I got quite scared, but at the same time, at that age, that was the type of books I was attracted to, written by authors like Edgar Allan Poe and H.P. Lovecraft.
Still, Halloween was foreign, unfamiliar.
Growing up in a city in the North of Italy, I would see Halloween only as a commercial burst of orange, black and purple, around the end of October.
One day I talked about Halloween with my grandmother.
She told me that when she was a child in a village in Sardinia, she would have fun going door to door to ask for fruit and sweets, saying “su Mortu, Mortu” (literally “the dead, dead”).
Oh my God! My grandma was trick-or-treating? Like, 80 years ago? Yes she was!
In Italy, and many other countries, the second of November is the Day of the Dead.
In some areas of Italy, a place at the family table is prepared for the loved ones who passed away, to have dinner with their family again, one night every year.
I love to hear about these traditions, but I was never close to them, and I never participated.
Recently I watched the movie “Coco”, animation by Pixar.
It is about the Day of the Dead in Mexico, and I loved the story and how it is about remembering the dead of the family.
It is something that is lost in many families in modern society.
Remembering the stories of previous generations, looking at the pictures together.
Indigenous cultures have an oral tradition that goes back many generations: they know where they are from.
Personally, I don’t know my great-grandparents names.
A story I really like is about the memories of the people in Hawaii, and how if you ask them “where they come from” they would answer “Lemuria”.
On the second of November many people in Italy go to the cemetery and bring flowers to their dead.
After my mum died, I went to the cemetery just a couple of times.
Something inside tells me that my mum is not there, under that tomb stone.
And I never found her there.
I found her in my dreams.
I had an idea to send a balloon up in the air with a written message for her.

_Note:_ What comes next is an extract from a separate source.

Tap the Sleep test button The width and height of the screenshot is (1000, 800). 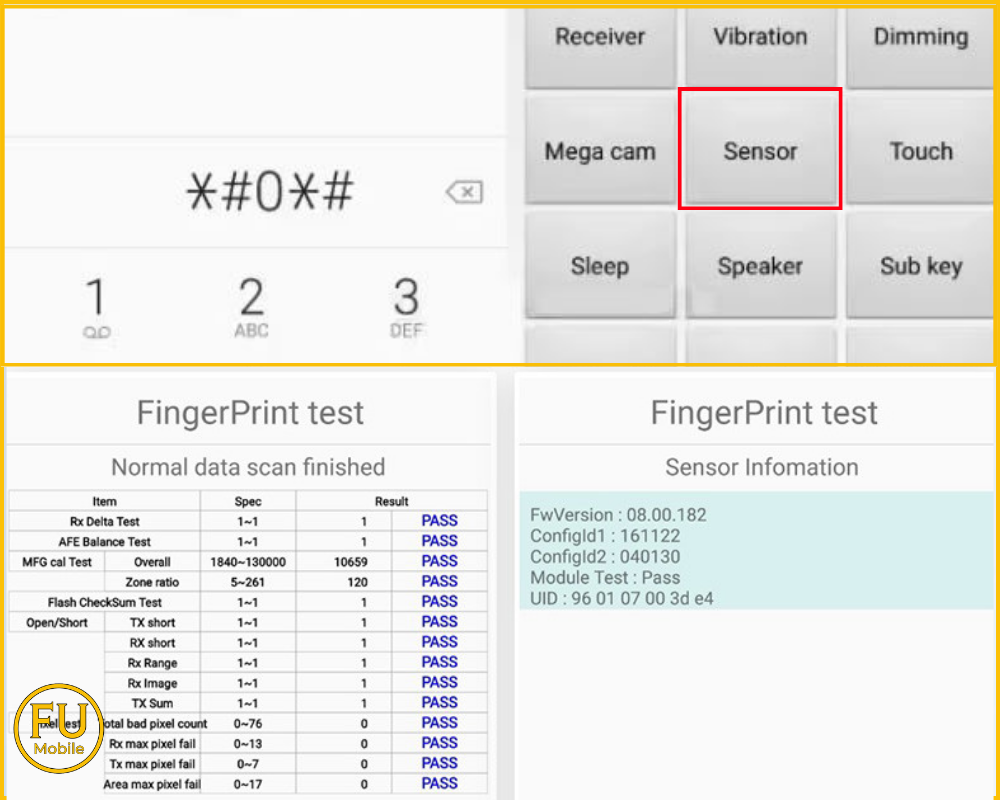pos(600,267)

And when the balloon would pop, she would receive the message.
When I discovered Psych-K©, I started to call her energy in.
She was with me, wiping out all my guilt, when my son was ill and needed a calm mum.

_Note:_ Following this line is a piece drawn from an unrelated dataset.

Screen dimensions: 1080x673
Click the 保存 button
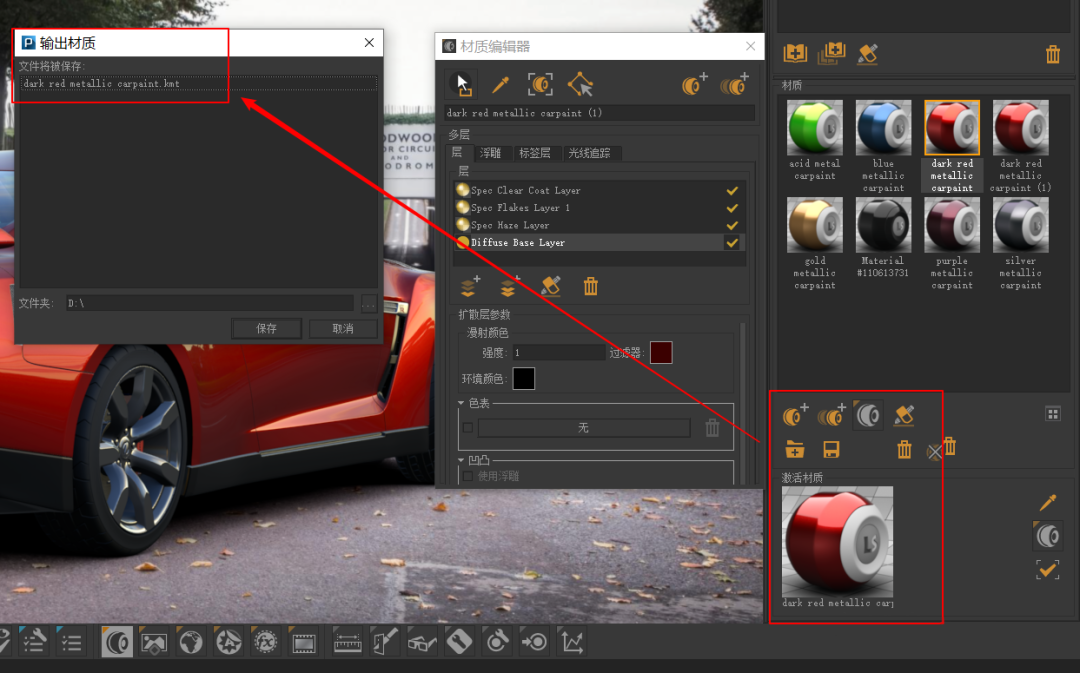(266, 328)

She was, and is with me when a dragonfly flies near me, and I see her and talk to her in my meditations.
So, now that I realised that Halloween is about love and remembrance as well, I am ready to make some art with an Halloween theme (and my son is asking me to do it from last year…).
And here is the result: Mr Pumpkin :)
and of course it glows on UV light :)
Please show me your creations if you are inspired by Halloween, or the Day of the Dead, too.